There are other ways humans are exposed to acrylamide, but exposure through food is one of the largest sources. Cigarette smoke may be a major source for some people. Exposure to acrylamide from other sources is likely to be significantly less than that from food or smoking, although scientists do not yet have a complete understanding of all the sources. There are some industrial and agricultural uses of acrylamide and polyacrylamide. However, regulations are in place to limit exposure in those settings.
7. Are acrylamide levels regulated?
The EPA regulates acrylamide and has established acceptable levels for air and drinking water, at which exposure is considered to have no effect. These levels are set low enough to counteract any uncertainty arising from the lack of human data on the relationship between acrylamide and cancer. FDA regulates the amount of residual acrylamide in a variety of materials that come in contact with food.

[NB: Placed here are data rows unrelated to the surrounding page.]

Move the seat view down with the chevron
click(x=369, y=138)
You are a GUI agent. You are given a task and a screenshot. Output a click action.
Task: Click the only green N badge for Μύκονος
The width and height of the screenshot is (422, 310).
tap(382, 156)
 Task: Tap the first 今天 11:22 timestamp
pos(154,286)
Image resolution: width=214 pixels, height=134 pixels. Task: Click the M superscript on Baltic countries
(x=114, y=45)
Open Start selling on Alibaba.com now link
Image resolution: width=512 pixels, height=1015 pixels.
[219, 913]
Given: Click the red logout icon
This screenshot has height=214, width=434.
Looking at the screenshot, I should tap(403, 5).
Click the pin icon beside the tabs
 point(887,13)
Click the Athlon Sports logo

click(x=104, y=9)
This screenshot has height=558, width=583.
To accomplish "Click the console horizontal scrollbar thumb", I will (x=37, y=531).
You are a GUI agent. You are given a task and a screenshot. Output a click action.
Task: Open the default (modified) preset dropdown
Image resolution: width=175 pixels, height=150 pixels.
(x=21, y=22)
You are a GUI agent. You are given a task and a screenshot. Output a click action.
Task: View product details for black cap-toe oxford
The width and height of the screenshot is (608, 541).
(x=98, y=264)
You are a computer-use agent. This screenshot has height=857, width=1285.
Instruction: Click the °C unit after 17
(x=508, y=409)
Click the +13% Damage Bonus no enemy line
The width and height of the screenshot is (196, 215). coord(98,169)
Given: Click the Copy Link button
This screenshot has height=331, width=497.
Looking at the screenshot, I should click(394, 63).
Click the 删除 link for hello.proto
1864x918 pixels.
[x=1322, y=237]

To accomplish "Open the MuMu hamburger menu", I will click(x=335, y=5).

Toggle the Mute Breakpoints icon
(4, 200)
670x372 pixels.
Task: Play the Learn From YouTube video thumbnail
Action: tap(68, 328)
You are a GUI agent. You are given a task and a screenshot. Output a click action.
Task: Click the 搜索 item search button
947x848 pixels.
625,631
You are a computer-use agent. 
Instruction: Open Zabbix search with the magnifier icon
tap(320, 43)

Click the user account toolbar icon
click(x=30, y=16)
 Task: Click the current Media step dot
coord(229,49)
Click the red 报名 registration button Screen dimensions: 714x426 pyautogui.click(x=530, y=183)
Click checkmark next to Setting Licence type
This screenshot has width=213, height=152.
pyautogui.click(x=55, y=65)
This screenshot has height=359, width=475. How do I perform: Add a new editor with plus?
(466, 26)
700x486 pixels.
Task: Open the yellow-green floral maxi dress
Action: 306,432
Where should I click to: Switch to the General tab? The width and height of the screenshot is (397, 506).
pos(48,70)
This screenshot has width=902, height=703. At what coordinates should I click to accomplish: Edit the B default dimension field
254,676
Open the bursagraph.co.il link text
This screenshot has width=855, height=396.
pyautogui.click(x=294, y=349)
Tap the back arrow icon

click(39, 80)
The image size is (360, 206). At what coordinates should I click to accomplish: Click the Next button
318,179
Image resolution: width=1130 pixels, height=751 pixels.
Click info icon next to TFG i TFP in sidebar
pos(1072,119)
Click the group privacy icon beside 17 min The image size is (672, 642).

There are currently no guidelines governing the presence of acrylamide in food itself.
8. How do the levels of acrylamide in food compare to allowable levels set for drinking water?
In setting its level for acrylamide in drinking water, EPA assumes people drink two liters, approximately four and a half pounds, of water a day. Since people do not eat four and a half pounds a day of foods like french fries or potato chips, a direct comparison of drinking water to these products without considering absolute food intake is inappropriate Scientists also do not know whether the absorption in the gut of acrylamide from food is similar to that from water. The simplest way to think about this is that the levels in food are, as the World Health Organization put it, a major concern. However, scientists still do not know whether the acrylamide that has been in food for thousands of years has any effect on health.
9. Should I change my diet?
The best advice at this early stage in our understanding of this complex issue is to follow established dietary guidelines and eat a healthy, balanced diet that is low in fat and rich in high-fiber grains, fruits, and vegetables.
10. What research is needed?
The WHO/FAO consultation concluded that further research is necessary to determine how acrylamide is formed during the cooking process and whether acrylamide is present in foods other than those already tested. They also recommended population-based studies of those cancers that could potentially develop due to exposure to acrylamide.